I often see them sharpening their claws on railway sleepers in my garden or else on the bark of a particular tree. They seem to like softish wood they can make an impression on i.e. claw out splinters of wood. If you could get some suitable wooden material maybe that could solve the problem? A vet or a veterinary nurse could advice on that I'd imagine. Wouldn't it be awful for them if they couldn't scratch?


----------



## Christine (13 Apr 2005)

*Re: Can cats be declawed??*

My response will probably not go well after reading all the others but...my 2 cats were declawed at the age of 4 months which is what my Vet advised. They had abslutley no problems but it can be more difficult if the cat is older. That was done 13 yrs ago because I wanted mine to be house cats which was also advised by the Vet for a lenghty life of likely 18-20 years.  Most outdoor cats to not live that long.  I love my cats madly and also love to not have clawed up furniture. Declawed cats have a much more difficult time of defending themselves so I would only do this if you keep your cats inside. That said, now everyone can reply and disagree with me.


----------



## Unregistered (13 Apr 2005)

*Re: Can cats be declawed??*

What do you mean by "house cats"?  

Do they not go outside at all?  Are they under kitty house arrest?


----------



## ClubMan (13 Apr 2005)

*Re: Can cats be declawed??*

"House cats" always struck me as a _US/Canadian_ thing where they keep them indoors all (and I mean all) the time. A close family friend in _Toronto _has three that never venture outdoors. Mind you, I was recently speaking to a former colleague who lives near _Seattle _who mentioned one part of the rationale for keeping them indoors in his area - racoons will eat them if they're outdoors!


----------



## Unregistered (13 Apr 2005)

*Re: Can cats be declawed??*



			
				MargeSimpson said:
			
		

> We have two cats. They finally hit 6months old, so we got them spayed. Now they are out and about and happier for it. But now they are jumping up and down off our cars and scratching the paint. Needless to say 'Homer' and I are not too impressed.  Has anyone any success dealing with a problem like this? Can cats be declawed??

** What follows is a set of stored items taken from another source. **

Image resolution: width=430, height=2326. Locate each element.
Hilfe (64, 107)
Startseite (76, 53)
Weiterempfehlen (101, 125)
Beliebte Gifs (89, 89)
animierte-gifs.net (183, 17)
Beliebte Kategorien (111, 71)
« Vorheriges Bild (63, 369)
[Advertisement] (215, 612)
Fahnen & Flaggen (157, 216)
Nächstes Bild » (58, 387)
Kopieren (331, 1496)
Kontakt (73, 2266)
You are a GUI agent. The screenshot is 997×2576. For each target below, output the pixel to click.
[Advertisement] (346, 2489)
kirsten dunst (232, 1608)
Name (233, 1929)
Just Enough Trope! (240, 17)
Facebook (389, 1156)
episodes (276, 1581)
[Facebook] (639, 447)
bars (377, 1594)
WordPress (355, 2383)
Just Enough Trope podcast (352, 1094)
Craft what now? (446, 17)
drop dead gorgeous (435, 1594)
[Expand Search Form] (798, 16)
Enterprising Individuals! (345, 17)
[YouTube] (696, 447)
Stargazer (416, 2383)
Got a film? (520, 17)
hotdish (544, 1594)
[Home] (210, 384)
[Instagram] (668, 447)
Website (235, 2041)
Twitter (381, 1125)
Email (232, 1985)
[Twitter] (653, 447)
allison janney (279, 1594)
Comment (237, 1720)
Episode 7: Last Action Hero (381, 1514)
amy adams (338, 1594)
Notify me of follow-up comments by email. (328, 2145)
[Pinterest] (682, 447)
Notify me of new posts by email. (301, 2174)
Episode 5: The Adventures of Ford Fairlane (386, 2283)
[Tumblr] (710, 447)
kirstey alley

Yes, they can be declawed - and it is a horrible, abusive, mutilation to any living thing that leaves them unable to climb or fight to defend themselves. Try pulling off one of Homer's toenails the next time he leaves the toilet seat up before you proceed with your plan. I've never heard of cats scratching car paintwork. Their claws are normally withdrawn inside the paw.

If you can't keep them, find a good home for them - Don't mutilate them.


----------



## Unregistered (13 Apr 2005)

*Re: Can cats be declawed??*



			
				ClubMan said:
			
		

> "House cats" always struck me as a _US/Canadian_ thing where they keep them indoors all (and I mean all) the time. A close family friend in _Toronto _has three that never venture outdoors. Mind you, I was recently speaking to a former colleague who lives near _Seattle _who mentioned one part of the rationale for keeping them indoors in his area - racoons will eat them if they're outdoors!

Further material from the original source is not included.